*** Exercise inputs ***

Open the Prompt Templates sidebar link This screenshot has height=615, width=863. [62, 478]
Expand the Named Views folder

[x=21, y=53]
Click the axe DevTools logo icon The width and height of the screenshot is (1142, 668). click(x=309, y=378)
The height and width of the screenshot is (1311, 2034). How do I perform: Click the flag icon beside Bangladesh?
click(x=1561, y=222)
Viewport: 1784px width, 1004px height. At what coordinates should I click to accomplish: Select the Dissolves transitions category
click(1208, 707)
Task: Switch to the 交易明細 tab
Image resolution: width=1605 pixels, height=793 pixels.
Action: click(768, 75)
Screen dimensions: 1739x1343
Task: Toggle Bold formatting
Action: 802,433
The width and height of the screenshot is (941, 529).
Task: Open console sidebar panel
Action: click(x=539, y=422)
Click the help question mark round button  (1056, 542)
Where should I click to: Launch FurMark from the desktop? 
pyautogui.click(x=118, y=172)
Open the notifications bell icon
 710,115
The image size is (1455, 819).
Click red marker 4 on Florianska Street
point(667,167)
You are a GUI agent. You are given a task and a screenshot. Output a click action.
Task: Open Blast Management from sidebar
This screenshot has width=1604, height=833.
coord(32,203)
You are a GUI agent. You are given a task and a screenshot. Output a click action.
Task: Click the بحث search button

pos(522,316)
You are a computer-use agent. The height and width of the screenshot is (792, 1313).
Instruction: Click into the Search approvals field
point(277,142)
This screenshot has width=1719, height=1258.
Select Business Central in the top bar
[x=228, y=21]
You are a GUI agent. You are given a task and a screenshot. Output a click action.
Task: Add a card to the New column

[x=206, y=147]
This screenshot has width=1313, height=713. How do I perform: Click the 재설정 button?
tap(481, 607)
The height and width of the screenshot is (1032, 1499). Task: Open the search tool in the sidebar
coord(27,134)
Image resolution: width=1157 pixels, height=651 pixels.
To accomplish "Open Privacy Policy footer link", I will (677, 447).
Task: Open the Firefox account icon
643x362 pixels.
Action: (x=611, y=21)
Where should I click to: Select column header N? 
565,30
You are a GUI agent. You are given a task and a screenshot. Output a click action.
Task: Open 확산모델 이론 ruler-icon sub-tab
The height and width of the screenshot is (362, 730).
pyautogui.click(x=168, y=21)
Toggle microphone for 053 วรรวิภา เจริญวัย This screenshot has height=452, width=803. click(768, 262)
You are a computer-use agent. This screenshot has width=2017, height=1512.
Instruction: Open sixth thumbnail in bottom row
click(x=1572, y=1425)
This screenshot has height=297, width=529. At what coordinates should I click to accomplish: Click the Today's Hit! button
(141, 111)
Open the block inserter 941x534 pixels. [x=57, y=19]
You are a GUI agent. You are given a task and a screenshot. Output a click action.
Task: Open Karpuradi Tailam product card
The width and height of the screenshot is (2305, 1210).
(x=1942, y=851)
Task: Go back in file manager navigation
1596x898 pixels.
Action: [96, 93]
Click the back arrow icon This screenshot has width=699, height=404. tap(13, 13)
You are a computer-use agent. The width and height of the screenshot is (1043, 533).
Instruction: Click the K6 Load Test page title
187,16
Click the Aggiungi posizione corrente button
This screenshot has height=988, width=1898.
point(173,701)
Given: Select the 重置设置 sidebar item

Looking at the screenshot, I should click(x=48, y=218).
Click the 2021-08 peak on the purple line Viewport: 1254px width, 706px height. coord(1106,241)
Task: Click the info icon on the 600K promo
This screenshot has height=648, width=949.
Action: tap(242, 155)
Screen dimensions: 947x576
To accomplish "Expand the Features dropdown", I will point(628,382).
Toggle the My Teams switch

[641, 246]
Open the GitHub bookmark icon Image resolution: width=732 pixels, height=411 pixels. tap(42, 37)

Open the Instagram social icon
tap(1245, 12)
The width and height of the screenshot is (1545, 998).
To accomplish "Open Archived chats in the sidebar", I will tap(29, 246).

*** End of Exercise inputs ***

Problem statement → Every entry, from first to last, should be written out exactly.

Output of the task →
Open the Prompt Templates sidebar link This screenshot has height=615, width=863. [62, 478]
Expand the Named Views folder

[x=21, y=53]
Click the axe DevTools logo icon The width and height of the screenshot is (1142, 668). click(x=309, y=378)
The height and width of the screenshot is (1311, 2034). How do I perform: Click the flag icon beside Bangladesh?
click(x=1561, y=222)
Viewport: 1784px width, 1004px height. At what coordinates should I click to accomplish: Select the Dissolves transitions category
click(1208, 707)
Task: Switch to the 交易明細 tab
Image resolution: width=1605 pixels, height=793 pixels.
Action: click(768, 75)
Screen dimensions: 1739x1343
Task: Toggle Bold formatting
Action: 802,433
The width and height of the screenshot is (941, 529).
Task: Open console sidebar panel
Action: click(x=539, y=422)
Click the help question mark round button  (1056, 542)
Where should I click to: Launch FurMark from the desktop? 
pyautogui.click(x=118, y=172)
Open the notifications bell icon
 710,115
The image size is (1455, 819).
Click red marker 4 on Florianska Street
point(667,167)
You are a GUI agent. You are given a task and a screenshot. Output a click action.
Task: Open Blast Management from sidebar
This screenshot has width=1604, height=833.
coord(32,203)
You are a GUI agent. You are given a task and a screenshot. Output a click action.
Task: Click the بحث search button

pos(522,316)
You are a computer-use agent. The height and width of the screenshot is (792, 1313).
Instruction: Click into the Search approvals field
point(277,142)
This screenshot has width=1719, height=1258.
Select Business Central in the top bar
[x=228, y=21]
You are a GUI agent. You are given a task and a screenshot. Output a click action.
Task: Add a card to the New column

[x=206, y=147]
This screenshot has width=1313, height=713. How do I perform: Click the 재설정 button?
tap(481, 607)
The height and width of the screenshot is (1032, 1499). Task: Open the search tool in the sidebar
coord(27,134)
Image resolution: width=1157 pixels, height=651 pixels.
To accomplish "Open Privacy Policy footer link", I will (677, 447).
Task: Open the Firefox account icon
643x362 pixels.
Action: (x=611, y=21)
Where should I click to: Select column header N? 
565,30
You are a GUI agent. You are given a task and a screenshot. Output a click action.
Task: Open 확산모델 이론 ruler-icon sub-tab
The height and width of the screenshot is (362, 730).
pyautogui.click(x=168, y=21)
Toggle microphone for 053 วรรวิภา เจริญวัย This screenshot has height=452, width=803. click(768, 262)
You are a computer-use agent. This screenshot has width=2017, height=1512.
Instruction: Open sixth thumbnail in bottom row
click(x=1572, y=1425)
This screenshot has height=297, width=529. At what coordinates should I click to accomplish: Click the Today's Hit! button
(141, 111)
Open the block inserter 941x534 pixels. [x=57, y=19]
You are a GUI agent. You are given a task and a screenshot. Output a click action.
Task: Open Karpuradi Tailam product card
The width and height of the screenshot is (2305, 1210).
(x=1942, y=851)
Task: Go back in file manager navigation
1596x898 pixels.
Action: [96, 93]
Click the back arrow icon This screenshot has width=699, height=404. tap(13, 13)
You are a computer-use agent. The width and height of the screenshot is (1043, 533).
Instruction: Click the K6 Load Test page title
187,16
Click the Aggiungi posizione corrente button
This screenshot has height=988, width=1898.
point(173,701)
Given: Select the 重置设置 sidebar item

Looking at the screenshot, I should click(x=48, y=218).
Click the 2021-08 peak on the purple line Viewport: 1254px width, 706px height. coord(1106,241)
Task: Click the info icon on the 600K promo
This screenshot has height=648, width=949.
Action: tap(242, 155)
Screen dimensions: 947x576
To accomplish "Expand the Features dropdown", I will point(628,382).
Toggle the My Teams switch

[641, 246]
Open the GitHub bookmark icon Image resolution: width=732 pixels, height=411 pixels. tap(42, 37)

Open the Instagram social icon
tap(1245, 12)
The width and height of the screenshot is (1545, 998).
To accomplish "Open Archived chats in the sidebar", I will tap(29, 246).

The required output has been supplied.